Doc Brown's Advanced A Level Chemistry Advanced A Level Chemistry - Kinetics-Rates revision notes Part 7

7.7 The acid – thiosulfate reaction precipitating sulfur

Case study 4.7 The acid catalysed decomposition of sodium thiosulfate

  • The reaction between e.g. dilute hydrochloric acid and sodium thiosulfate is a redox reaction catalyzed by hydrogen ions. I do not know of any other catalysts?

  • Its a typical 'rates' reaction at GCSE level to illustrate temperature and concentration factors or used as a coursework investigation. Its followed by the time it takes to form enough sulfur to obscure a black X marked on white paper. The method described in more detail on the How can we measure the rate of a chemical reaction? page.

  • It is possible to follow the reaction with a colorimeter due to the light scattering effect of the colloidal sulfur particles but the absorbance does not follow Beers Law and processing results is apparently difficult!

  • The reaction is ...

  • Na2S2O3(aq) + 2HCl(aq) ==> 2NaCl(aq) + SO2(aq) + S(s) + H2O(l) 

  • which for advanced level is much more appropriately written in the ionic form ...

  • S2O32–(aq) + 2H+(aq) ==>  SO2(aq) + S(s) + H2O(l) 

    • (the correct ionic equation in acid solution)

  • The redox analysis for this reaction is NOT straight forward.

  • However, you can say in the reaction, the following oxidation states do NOT change: Na(+1), H(+1), O(-2), Cl(-1).

  • The thiosulfate ion on face value has an S=S bond, one S=O and two S–O bonds, but all four bonds are 'merged' in the same delocalised pi bonding system in a tetrahedral arrangement about one of the sulfur atoms.

    • (ii) perhaps 'safer' to argue, that on average each sulfur is in the +2 state (oxygen is –2, overall charge on ion 2–).

      • In the products, the oxidation states of sulfur are much clearer to define, +4 in SO2(aq) and 0 in S(s), which, to further complicate matters, is actually S8 molecules!

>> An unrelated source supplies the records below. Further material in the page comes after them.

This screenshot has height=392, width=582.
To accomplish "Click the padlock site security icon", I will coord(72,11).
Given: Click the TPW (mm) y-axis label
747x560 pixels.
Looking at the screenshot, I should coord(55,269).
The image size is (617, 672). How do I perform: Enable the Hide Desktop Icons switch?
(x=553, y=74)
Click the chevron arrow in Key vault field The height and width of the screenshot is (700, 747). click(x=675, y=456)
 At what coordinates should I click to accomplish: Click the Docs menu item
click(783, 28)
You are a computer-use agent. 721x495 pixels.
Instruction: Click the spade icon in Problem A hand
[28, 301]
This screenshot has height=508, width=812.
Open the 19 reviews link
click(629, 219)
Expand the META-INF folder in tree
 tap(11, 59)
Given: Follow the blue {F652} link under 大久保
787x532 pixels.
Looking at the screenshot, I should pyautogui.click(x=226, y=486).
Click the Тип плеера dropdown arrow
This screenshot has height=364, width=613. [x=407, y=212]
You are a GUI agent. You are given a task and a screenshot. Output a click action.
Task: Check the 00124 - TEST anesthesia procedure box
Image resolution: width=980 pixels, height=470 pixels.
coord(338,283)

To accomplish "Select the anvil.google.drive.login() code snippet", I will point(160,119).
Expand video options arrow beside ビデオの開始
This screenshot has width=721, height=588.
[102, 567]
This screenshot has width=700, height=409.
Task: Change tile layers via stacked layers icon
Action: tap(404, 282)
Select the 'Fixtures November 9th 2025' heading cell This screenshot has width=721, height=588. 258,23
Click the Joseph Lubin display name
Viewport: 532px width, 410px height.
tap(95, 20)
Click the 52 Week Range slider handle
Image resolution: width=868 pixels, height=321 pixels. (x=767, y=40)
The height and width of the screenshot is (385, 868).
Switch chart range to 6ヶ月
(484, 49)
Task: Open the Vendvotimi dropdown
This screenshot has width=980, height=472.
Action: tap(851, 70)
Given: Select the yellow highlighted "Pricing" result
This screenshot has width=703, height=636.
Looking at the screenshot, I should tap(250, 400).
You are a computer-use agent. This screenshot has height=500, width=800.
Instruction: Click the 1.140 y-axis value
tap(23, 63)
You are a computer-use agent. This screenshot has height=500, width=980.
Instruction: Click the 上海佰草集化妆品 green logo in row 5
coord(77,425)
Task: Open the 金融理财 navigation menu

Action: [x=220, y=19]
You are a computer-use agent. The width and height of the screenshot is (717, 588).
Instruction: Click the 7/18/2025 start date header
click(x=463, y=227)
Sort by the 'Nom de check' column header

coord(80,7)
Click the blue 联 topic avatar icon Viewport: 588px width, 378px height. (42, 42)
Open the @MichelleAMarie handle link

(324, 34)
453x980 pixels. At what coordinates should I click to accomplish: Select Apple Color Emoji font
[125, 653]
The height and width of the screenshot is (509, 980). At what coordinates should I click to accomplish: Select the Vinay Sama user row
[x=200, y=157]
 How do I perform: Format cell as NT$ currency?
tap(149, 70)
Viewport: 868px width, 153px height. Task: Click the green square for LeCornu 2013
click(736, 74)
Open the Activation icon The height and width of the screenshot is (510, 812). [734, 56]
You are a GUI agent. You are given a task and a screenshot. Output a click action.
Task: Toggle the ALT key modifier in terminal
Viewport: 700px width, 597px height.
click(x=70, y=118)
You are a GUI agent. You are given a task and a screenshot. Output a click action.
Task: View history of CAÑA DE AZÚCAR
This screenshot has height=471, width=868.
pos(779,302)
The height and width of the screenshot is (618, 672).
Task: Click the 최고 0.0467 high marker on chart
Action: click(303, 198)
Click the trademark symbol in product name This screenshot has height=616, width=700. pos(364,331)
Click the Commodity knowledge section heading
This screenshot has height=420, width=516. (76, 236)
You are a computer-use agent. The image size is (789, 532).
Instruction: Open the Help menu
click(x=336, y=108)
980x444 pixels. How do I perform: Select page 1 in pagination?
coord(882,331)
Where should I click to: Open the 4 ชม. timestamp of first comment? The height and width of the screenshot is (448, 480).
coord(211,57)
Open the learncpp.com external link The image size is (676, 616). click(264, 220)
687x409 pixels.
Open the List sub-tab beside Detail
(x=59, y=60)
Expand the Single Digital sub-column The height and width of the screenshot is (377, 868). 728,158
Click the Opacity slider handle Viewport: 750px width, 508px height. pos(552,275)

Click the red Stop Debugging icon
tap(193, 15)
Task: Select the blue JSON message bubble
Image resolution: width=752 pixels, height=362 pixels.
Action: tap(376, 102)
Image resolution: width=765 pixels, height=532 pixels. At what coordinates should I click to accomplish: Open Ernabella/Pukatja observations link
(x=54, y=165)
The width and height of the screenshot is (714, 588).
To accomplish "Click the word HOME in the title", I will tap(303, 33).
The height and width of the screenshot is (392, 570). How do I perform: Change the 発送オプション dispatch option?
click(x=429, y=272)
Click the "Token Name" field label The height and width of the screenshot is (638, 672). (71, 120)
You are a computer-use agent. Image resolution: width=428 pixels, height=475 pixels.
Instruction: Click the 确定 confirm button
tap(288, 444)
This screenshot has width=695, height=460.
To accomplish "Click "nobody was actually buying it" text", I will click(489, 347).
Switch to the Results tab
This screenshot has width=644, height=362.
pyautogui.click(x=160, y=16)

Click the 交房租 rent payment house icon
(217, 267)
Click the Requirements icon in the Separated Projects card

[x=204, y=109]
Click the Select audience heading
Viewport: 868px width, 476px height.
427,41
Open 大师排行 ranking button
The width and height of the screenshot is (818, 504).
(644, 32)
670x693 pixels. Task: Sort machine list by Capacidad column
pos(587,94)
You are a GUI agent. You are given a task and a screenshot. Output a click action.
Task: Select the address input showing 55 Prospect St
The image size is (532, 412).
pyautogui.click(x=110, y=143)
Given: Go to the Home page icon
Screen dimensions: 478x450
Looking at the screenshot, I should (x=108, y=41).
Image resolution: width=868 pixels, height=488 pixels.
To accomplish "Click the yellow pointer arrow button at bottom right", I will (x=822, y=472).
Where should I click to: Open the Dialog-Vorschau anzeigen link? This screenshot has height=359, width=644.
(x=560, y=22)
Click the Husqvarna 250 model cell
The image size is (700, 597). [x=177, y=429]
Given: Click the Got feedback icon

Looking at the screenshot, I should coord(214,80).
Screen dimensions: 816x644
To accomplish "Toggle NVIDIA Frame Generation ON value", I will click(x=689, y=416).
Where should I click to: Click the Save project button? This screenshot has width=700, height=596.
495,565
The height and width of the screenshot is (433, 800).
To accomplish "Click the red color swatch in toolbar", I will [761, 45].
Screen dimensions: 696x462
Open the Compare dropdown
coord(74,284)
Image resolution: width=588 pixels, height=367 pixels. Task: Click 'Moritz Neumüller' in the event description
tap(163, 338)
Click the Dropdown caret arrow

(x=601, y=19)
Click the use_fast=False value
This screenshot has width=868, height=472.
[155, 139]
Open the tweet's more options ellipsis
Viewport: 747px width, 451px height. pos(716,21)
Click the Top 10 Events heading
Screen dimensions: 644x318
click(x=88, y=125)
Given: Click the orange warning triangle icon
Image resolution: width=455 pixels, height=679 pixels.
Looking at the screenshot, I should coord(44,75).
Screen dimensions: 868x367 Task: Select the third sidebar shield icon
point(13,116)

      • On the basis that the two sulfur atoms start off in the +2 state, you should correctly argue that this is a disproportionation reaction, in which an element in an ion/compound/compound is simultaneously oxidised (+2 to +4 in the sulfite ion/sulfur dioxide) and reduced (+2 to 0 in the sulfur). See Appendix 1

  • You would expect that the rate might be controlled by the interaction of the negative thiosulfate ion and a positive hydrogen ion. You would expect the interaction of oppositely charged ions to have a relatively low activation energy, so in the rate expression:

  • rate = k[S2O32–(aq)]t[H+(aq]h, you might expect the order t and h to be both 1.

    • t=1 is quoted on the web. and found to be so in most reliable experiments (but not all).

  • The reaction has been shown to be a multi-step complex mechanism, so what order h is I don't know?

    • I've come across references that indicates the order h could be 0–1 depending on the relative concentrations of thiosulfate and acid.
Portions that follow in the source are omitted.